* _WORK INSTRUCTIONS_:
Each record beneath this line should be returned exactly as it is.
============
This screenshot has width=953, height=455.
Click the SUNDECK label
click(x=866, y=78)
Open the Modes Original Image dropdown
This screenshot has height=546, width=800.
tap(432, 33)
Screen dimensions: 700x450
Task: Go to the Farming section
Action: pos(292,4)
============
* _TASK RESULT_:
This screenshot has width=953, height=455.
Click the SUNDECK label
click(x=866, y=78)
Open the Modes Original Image dropdown
This screenshot has height=546, width=800.
tap(432, 33)
Screen dimensions: 700x450
Task: Go to the Farming section
Action: pos(292,4)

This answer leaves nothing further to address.